Prevotella communis

Scientific classification
- Domain: Bacteria
- Kingdom: Pseudomonadati
- Phylum: Bacteroidota
- Class: Bacteroidia
- Order: Bacteroidales
- Family: Prevotellaceae
- Genus: Prevotella
- Species: P. communis
- Binomial name: Prevotella communis Grabner et al. 2024
- Type strain: DSM 114121^{T}; E1-9^{T}; ZIM A0001

= Prevotella communis =

- Genus: Prevotella
- Species: communis
- Authority: Grabner et al. 2024

Species of anaerobic rumen bacterium

Prevotella communis is a species of strictly anaerobic bacteria in the family Prevotellaceae and genus Prevotella.
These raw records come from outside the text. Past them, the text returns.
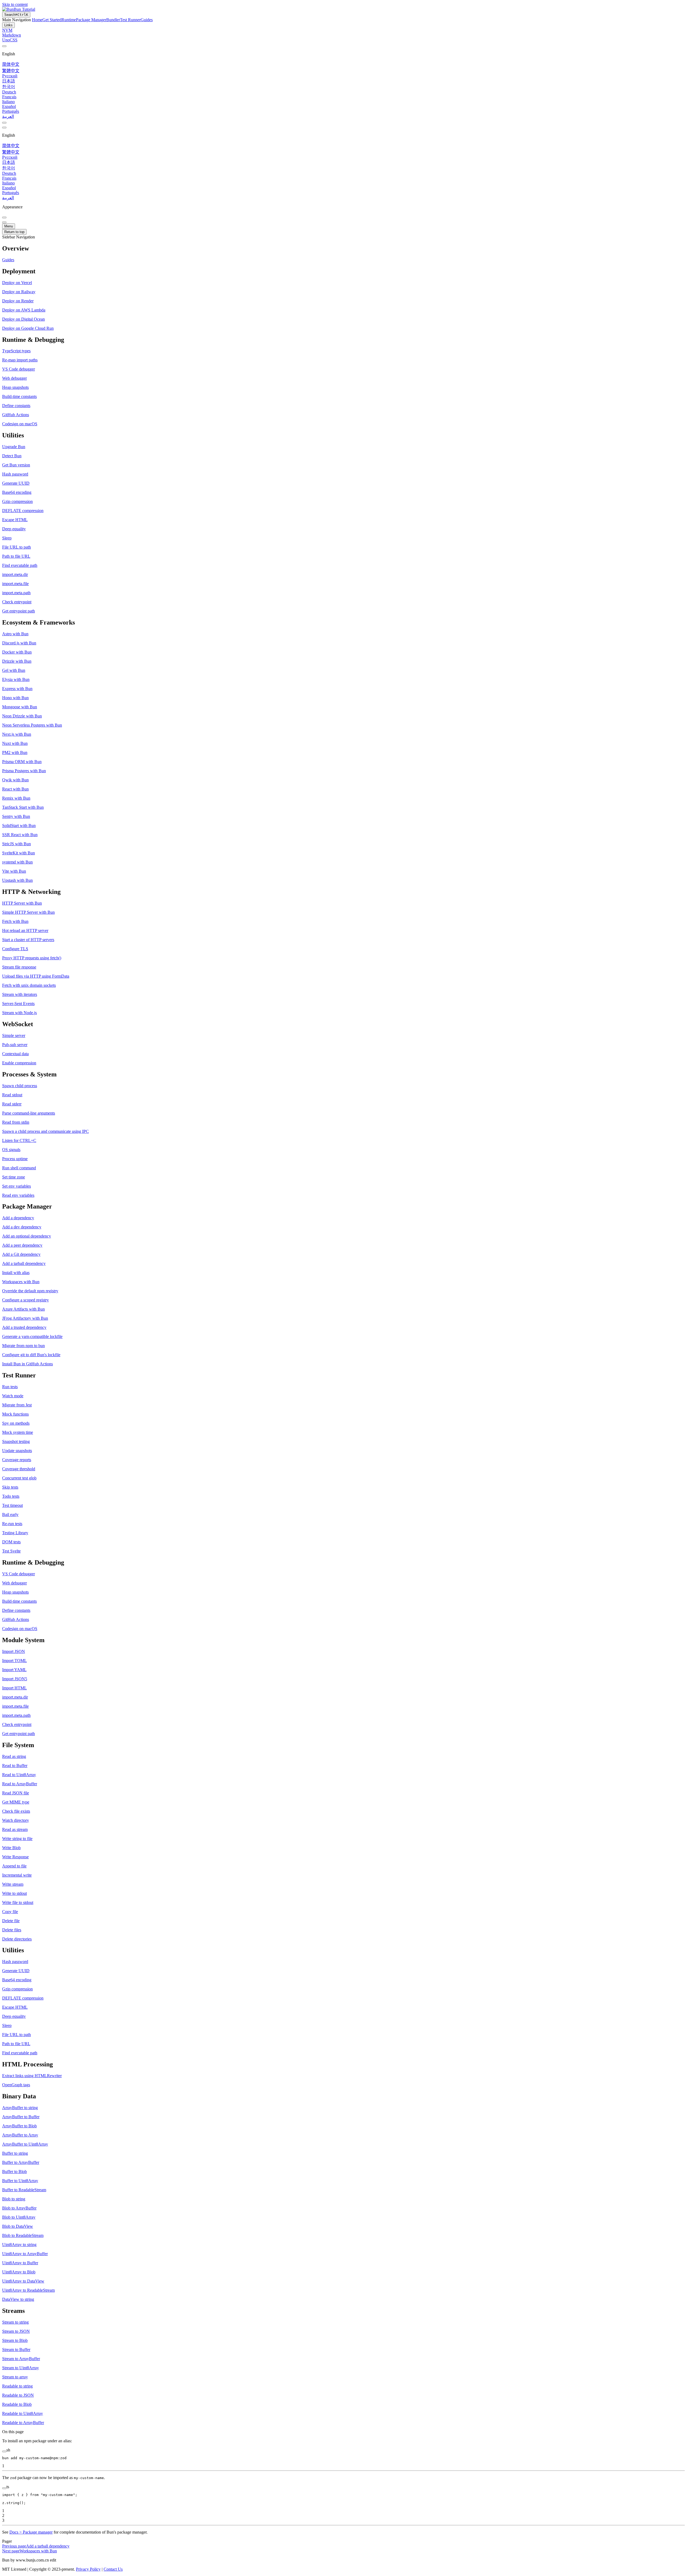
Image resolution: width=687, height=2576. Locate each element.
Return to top (14, 232)
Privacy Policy (88, 2569)
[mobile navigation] (4, 222)
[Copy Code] (4, 2451)
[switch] (4, 123)
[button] (343, 248)
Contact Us (113, 2569)
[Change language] (4, 46)
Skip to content (15, 4)
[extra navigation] (4, 127)
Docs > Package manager (31, 2532)
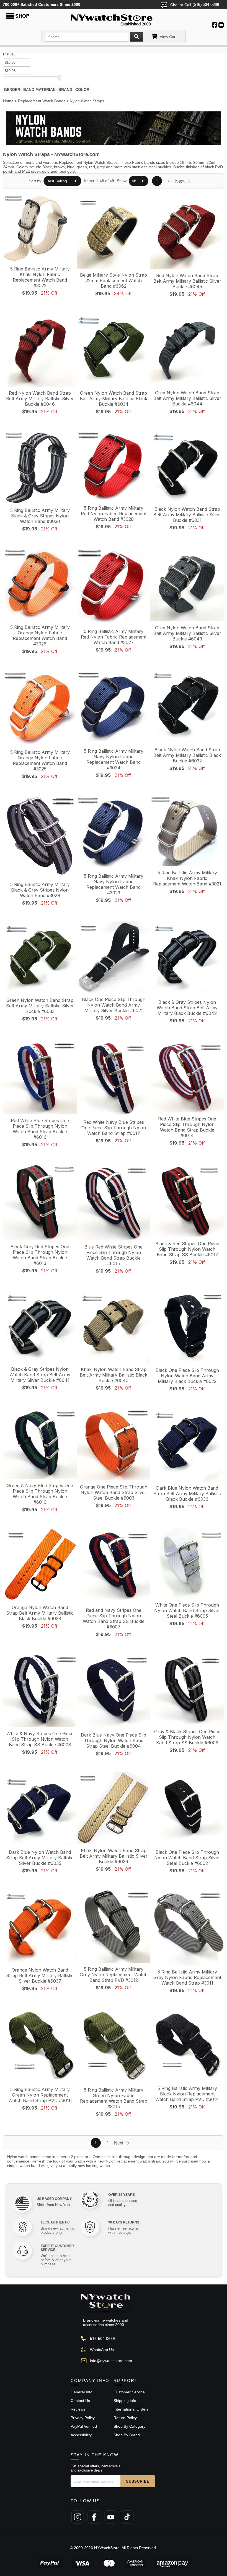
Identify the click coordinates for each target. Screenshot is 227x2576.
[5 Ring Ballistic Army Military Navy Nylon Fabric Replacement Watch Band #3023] (113, 833)
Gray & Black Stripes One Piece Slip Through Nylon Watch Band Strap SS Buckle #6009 (187, 1737)
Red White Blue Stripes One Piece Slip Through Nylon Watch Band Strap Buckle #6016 (40, 1129)
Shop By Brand (127, 2435)
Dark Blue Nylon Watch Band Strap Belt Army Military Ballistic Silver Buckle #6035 (40, 1857)
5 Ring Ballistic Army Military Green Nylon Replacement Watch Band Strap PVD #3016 (40, 2095)
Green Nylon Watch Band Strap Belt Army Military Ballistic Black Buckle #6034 (113, 398)
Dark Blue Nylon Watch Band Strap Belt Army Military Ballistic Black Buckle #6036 (187, 1493)
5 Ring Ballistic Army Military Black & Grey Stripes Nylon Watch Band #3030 (40, 515)
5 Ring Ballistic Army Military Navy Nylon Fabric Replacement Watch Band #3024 (113, 759)
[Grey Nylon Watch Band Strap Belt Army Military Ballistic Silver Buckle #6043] (187, 584)
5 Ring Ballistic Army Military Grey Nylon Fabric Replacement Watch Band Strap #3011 (187, 1977)
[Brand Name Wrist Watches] (113, 19)
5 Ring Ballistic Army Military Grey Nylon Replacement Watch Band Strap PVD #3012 (114, 1974)
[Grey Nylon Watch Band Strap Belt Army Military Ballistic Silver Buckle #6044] (187, 350)
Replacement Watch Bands (41, 101)
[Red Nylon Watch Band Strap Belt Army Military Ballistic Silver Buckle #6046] (40, 350)
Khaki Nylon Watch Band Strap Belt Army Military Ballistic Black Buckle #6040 (113, 1375)
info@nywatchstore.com (111, 2360)
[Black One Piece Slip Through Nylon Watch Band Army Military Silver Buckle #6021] (113, 957)
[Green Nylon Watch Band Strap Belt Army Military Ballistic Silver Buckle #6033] (40, 958)
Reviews (78, 2409)
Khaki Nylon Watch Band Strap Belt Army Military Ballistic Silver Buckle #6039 (114, 1856)
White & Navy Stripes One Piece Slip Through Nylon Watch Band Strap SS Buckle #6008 (40, 1739)
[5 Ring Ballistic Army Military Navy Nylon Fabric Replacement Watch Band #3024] (113, 708)
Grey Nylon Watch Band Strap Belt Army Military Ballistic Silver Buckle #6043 (187, 633)
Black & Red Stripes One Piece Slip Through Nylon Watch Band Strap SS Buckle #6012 (187, 1249)
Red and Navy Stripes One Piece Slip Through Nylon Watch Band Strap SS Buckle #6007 (114, 1618)
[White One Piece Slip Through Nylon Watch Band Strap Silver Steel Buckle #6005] (187, 1563)
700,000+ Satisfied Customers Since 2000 (41, 4)
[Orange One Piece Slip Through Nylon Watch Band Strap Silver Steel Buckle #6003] (113, 1444)
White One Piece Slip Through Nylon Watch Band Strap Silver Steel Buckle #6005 (187, 1610)
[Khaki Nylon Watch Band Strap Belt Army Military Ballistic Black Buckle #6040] (113, 1327)
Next (180, 181)
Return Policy (125, 2418)
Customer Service (129, 2392)
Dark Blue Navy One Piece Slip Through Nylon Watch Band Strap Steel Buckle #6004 (113, 1740)
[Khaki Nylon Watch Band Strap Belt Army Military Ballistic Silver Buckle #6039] (113, 1808)
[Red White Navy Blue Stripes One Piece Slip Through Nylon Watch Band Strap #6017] (113, 1078)
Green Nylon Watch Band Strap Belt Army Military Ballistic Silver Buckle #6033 (40, 1005)
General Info (81, 2392)
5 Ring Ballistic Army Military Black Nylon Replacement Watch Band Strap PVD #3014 (187, 2093)
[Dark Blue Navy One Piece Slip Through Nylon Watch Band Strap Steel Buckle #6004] (113, 1691)
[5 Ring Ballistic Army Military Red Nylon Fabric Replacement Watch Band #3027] (113, 586)
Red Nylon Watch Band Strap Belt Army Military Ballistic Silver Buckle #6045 (187, 281)
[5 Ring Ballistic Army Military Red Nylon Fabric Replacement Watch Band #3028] (113, 466)
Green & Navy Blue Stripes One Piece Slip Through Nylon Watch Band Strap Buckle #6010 (40, 1494)
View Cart (168, 36)
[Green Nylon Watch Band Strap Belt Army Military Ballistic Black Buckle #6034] (113, 350)
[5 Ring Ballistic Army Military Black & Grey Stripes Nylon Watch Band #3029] (40, 837)
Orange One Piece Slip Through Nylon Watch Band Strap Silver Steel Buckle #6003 (113, 1492)
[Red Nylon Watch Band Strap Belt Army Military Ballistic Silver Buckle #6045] (187, 232)
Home (8, 101)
It was originally isolated from the rumen of sheep.The specific epithet communis is Latin for "common".

== Description ==
Cells of P. communis are Gram-negative, short rods approximately 2 by 1 μm in size. The bacterium is strictly anaerobic, non-motile, and obligately saccharolytic. Growth occurs at 30–45 °C, with optimum growth between 34 and 42 °C. The species is bile-sensitive, with no growth reported at 0.75% bile.

P. communis grows on several carbohydrates, including glucose, lactose, sucrose, xylose, cellobiose, raffinose, and inulin. Major fermentation products are acetate and succinate.